Under rule 78 of IAS 19, at the close of 2012 the situation in the high-quality corporate bond markets required an update of the interest rates used by the entities to discount post-employment benefits. Without changing the commitments assumed by the Bank, this has resulted in an increase in the amount of the provisions needed to cover them and the amounts to be provisioned in 2012.

Thus, the provisions registered as of December 31, 2012 for pension commitments to the President and COO amount to €22,703 thousand. Of this amount, under current accounting regulations, €1,701 have been provisioned in 2012 against earnings and €4,307 thousand against equity in order to adapt the interest rate assumption used for the valuation of pension commitments in Spain. As of that date there are no further pension commitments with the executive directors.

As for the rest of the members of the Management Committee, the provisions registered as of December 31, 2012 for pension commitments amount to €80,602 thousand. Of this amount, under current accounting regulations, €13,077 thousand have been charged in 2012 against earnings and €17,347 thousand against equity in order to adapt the aforementioned interest rate assumption.

Also, €117 thousand in insurance premiums were paid on behalf of non-executive directors who are members of the Board of Directors.

  • Termination of the contractual relationship

There were no commitments as of December 31, 2012 for the payment of compensation to executive directors.

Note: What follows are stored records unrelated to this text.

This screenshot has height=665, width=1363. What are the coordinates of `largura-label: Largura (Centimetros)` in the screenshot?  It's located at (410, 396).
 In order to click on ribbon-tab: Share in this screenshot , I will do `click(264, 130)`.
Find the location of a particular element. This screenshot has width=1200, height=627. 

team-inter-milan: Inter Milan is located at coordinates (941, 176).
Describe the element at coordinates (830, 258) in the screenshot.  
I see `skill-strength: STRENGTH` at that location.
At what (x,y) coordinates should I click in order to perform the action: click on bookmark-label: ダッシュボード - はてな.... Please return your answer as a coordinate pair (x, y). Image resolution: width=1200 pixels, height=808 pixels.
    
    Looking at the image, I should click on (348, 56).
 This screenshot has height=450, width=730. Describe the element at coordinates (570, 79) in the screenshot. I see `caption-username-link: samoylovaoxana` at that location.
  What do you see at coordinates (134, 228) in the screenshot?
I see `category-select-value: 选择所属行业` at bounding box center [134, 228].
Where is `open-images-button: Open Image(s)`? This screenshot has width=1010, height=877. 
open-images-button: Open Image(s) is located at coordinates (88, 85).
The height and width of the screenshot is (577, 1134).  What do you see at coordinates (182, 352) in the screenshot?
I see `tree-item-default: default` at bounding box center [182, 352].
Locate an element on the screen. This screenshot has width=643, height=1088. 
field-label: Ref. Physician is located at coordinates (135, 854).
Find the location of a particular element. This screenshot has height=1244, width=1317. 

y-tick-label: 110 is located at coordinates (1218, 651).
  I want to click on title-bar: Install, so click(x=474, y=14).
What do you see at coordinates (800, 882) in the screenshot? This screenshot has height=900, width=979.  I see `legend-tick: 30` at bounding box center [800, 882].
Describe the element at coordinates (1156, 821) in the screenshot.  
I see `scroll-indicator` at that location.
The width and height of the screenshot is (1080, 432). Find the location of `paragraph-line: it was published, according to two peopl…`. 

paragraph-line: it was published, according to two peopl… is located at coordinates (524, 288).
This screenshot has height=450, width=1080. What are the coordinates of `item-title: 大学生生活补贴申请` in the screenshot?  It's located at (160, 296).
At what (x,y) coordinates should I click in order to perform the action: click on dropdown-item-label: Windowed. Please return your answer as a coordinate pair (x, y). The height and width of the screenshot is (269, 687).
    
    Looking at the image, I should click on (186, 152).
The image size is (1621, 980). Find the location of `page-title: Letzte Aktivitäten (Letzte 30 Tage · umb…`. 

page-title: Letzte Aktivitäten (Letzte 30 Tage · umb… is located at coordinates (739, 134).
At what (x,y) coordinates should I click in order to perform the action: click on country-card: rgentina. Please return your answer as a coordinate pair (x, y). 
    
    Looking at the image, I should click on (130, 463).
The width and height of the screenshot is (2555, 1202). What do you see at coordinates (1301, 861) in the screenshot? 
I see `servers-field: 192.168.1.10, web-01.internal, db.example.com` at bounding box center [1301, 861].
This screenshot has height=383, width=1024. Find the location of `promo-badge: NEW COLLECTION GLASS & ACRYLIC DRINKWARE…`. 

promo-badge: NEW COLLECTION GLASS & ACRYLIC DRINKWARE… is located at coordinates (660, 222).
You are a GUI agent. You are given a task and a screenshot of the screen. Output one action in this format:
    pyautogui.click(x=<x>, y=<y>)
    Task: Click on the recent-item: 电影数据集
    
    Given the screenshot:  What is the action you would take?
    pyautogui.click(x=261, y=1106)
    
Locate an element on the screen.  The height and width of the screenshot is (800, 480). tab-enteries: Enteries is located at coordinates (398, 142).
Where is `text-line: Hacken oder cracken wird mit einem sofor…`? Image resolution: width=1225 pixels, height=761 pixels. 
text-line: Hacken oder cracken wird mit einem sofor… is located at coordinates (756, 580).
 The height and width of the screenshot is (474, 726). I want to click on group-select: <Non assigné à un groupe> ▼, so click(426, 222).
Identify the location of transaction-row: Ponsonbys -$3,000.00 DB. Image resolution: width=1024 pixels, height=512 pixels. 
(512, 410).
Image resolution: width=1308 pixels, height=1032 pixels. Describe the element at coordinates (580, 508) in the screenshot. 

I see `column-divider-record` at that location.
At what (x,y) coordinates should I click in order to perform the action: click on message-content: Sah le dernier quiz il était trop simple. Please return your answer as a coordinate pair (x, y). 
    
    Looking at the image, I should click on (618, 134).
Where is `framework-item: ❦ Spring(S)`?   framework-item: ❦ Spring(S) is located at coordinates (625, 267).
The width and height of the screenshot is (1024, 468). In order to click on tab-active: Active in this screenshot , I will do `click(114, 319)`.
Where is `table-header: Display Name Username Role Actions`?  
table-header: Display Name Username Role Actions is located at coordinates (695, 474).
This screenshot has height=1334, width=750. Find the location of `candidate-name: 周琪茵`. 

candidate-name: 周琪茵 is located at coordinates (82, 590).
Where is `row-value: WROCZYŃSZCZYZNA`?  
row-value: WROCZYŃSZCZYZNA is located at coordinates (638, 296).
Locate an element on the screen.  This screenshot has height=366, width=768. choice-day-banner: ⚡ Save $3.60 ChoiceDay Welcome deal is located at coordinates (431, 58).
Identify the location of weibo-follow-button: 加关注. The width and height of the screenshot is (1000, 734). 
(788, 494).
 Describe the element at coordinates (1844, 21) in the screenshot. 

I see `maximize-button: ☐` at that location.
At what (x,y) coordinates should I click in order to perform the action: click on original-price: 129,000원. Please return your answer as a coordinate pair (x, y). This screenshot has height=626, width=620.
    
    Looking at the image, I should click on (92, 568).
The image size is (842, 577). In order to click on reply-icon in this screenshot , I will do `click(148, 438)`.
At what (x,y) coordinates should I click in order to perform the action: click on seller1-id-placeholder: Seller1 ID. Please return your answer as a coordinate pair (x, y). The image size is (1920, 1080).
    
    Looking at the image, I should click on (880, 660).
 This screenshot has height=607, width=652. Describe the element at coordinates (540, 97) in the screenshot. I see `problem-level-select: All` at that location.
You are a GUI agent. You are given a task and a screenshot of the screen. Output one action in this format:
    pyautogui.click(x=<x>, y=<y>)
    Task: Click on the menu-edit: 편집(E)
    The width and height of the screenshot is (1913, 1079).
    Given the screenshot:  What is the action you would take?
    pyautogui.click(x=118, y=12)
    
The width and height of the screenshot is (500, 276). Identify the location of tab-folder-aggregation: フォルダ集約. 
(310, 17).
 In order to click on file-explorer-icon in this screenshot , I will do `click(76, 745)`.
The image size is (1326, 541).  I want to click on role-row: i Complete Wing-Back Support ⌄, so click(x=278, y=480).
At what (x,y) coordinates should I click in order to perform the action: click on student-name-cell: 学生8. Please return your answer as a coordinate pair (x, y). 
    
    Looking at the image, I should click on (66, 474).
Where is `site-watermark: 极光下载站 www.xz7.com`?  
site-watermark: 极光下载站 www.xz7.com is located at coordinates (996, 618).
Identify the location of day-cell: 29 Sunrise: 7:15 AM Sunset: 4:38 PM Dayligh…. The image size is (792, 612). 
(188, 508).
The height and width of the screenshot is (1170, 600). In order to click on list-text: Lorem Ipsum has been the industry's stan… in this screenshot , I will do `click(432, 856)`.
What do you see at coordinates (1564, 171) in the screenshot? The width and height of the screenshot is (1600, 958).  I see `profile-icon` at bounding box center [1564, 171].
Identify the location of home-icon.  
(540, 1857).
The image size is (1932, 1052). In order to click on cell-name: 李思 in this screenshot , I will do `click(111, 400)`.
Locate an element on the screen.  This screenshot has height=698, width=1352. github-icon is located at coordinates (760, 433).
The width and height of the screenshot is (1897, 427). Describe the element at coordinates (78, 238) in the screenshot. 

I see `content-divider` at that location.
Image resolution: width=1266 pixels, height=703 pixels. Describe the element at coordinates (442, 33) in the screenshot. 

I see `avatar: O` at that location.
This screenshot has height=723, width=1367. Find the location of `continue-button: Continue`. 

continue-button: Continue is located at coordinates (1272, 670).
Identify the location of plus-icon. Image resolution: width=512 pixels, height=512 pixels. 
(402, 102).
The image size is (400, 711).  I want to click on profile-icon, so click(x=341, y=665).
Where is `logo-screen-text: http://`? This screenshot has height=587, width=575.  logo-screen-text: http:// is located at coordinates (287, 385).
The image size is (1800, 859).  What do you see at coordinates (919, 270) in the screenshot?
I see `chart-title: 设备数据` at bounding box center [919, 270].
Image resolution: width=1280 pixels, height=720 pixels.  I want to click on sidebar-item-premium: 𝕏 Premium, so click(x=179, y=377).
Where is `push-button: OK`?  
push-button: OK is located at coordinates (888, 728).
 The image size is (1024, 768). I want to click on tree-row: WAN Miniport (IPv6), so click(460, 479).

In the case of the President and COO, the contract lays down that in the event that he lose this status due to a reason other than his own will, retirement, disability or dereliction of duty, he shall take early retirement with a pension, which can be received as a life annuity or lump sum equivalent to 75% of his pensionable salary if this occurs before he reaches the age of 55, or 85% after that age.

In 2012, one member of the Management Committee left the Group, as a result of which he received a payment of €1,302 thousand.